Moreno’s “betrayal” of Correa was foreshadowed by WikiLeaks’ releases in the past. In 2010, WikiLeaks’ released a 2007 document on Moreno written by the Bush-appointed U.S. Ambassador to Ecuador Linda Jewell. In the report, Jewell stated her view that then-Vice President Moreno would be “useful” to Washington:
Moreno welcomed the visit and expressed his admiration for the United States … He said that Ecuador had to get past its cultural inclination to always play the ‘blame game’ with respect to its problems, which so often includes blaming the U.S. for one thing or another … He will be a useful partner and advocate for many of our development assistance programs, and he will likely also be a useful and strategic conduit for political messages that may be difficult to deliver directly to Correa.
This past Saturday, Correa’s Twitter account tweeted a screenshot of this same document, leading some to suggest that the document’s publication by Assange’s organization helped motivate Moreno’s recent decision to silence the journalist.
— Rafael Correa (@MashiRafael) June 9, 2018
As the document foretold, Moreno indeed has sought to return his country to the sphere of U.S. influence. He has barred Correa from running for re-election and removed Correa loyalists from his cabinet. He has also begun paving the way for the U.S. military to regain its foothold in the country, which was abruptly ended in 2009 when Correa expelled the U.S. military from its base. The only exception is Ecuador’s granting of citizenship to Assange. However, this was done behind Moreno’s back and orchestrated by Correa ally María Fernanda Espinosa of Ecuador’s Foreign Ministry.
As in Australia’s case, the actions of Moreno’s government in the Assange case will have similarly far-reaching implications for the rights of its citizens, especially if Moreno chooses to revoke Assange’s asylum. Yet, while Moreno is likely to avoid revoking Assange’s asylum directly, his decision to gag Assange suggests that he is opting to make Assange’s stay in the embassy so miserable that he will choose to leave of his own accord.

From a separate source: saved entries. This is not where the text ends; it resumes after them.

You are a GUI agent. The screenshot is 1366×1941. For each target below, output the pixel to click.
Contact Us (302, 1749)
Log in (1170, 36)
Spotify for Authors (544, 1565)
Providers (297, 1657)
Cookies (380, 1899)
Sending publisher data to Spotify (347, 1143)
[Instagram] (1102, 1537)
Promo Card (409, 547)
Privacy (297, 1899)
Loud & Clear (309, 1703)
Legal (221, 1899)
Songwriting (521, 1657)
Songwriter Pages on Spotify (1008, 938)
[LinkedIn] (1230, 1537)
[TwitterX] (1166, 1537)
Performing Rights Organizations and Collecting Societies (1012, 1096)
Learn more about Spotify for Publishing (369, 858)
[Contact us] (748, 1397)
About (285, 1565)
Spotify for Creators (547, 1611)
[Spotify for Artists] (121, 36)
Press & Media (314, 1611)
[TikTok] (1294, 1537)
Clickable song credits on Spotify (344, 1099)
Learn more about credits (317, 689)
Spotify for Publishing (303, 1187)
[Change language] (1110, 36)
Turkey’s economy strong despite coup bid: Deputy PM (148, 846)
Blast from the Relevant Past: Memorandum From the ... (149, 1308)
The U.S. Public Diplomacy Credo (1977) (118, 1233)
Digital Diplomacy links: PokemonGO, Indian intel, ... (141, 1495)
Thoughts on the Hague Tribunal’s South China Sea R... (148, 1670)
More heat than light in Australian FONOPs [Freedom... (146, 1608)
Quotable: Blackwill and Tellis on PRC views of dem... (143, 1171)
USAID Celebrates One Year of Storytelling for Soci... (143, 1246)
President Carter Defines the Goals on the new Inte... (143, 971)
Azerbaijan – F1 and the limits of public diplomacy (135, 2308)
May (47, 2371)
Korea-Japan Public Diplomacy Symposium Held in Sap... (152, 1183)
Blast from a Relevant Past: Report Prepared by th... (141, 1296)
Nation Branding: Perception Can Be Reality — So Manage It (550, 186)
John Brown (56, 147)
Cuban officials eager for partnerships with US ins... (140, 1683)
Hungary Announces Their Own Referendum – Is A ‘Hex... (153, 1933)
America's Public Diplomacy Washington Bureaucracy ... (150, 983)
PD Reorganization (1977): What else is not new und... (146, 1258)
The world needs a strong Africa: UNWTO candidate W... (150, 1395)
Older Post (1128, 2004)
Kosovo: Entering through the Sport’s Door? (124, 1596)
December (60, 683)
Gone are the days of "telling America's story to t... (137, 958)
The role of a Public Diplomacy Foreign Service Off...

Correa has hinted that this is the case, as he has called Assange’s current treatment by Ecuador within the embassy a form of “torture,” and also noted months prior that Moreno was set to ensure that Assange’s days in the embassy were numbered. If Ecuador is willing to “torture” one of its own citizens in an effort to force him to “voluntarily” rescind its protections, its commitment to protecting the right to free speech and even the very dignity of its other citizens is immediately called into question.
Moreno entrega Ecuador a USA, parte de su traición a nuestro pueblo y a la Patria Grande. Días de Assange están contados en la Embajada del Ecuador en Londres. pic.twitter.com/rNR1ncS6uD
— Rafael Correa (@MashiRafael) March 29, 2018
Translation | Moreno delivers Ecuador to the USA, part of his betrayal of our people and the Patria Grande (shared homeland). Assange’s days in Ecuador’s embassy in London are numbered.
While the “vassal state” status of Australia and potentially Ecuador may do much to endanger the status of Assange, a negative decision by both governments on this single case would also set dangerous precedents for the rights of all citizens of both of those countries, a combined population of over 41 million people. As a result, the outcome of Assange’s case could well be much more damaging to Australia or Ecuador than the content of any past or future WikiLeaks release. If both countries fail to act on their obligation to protect one of their own, it will force them both to acknowledge that their citizens’ rights and their national sovereignty come second to the lures and demands of the American empire.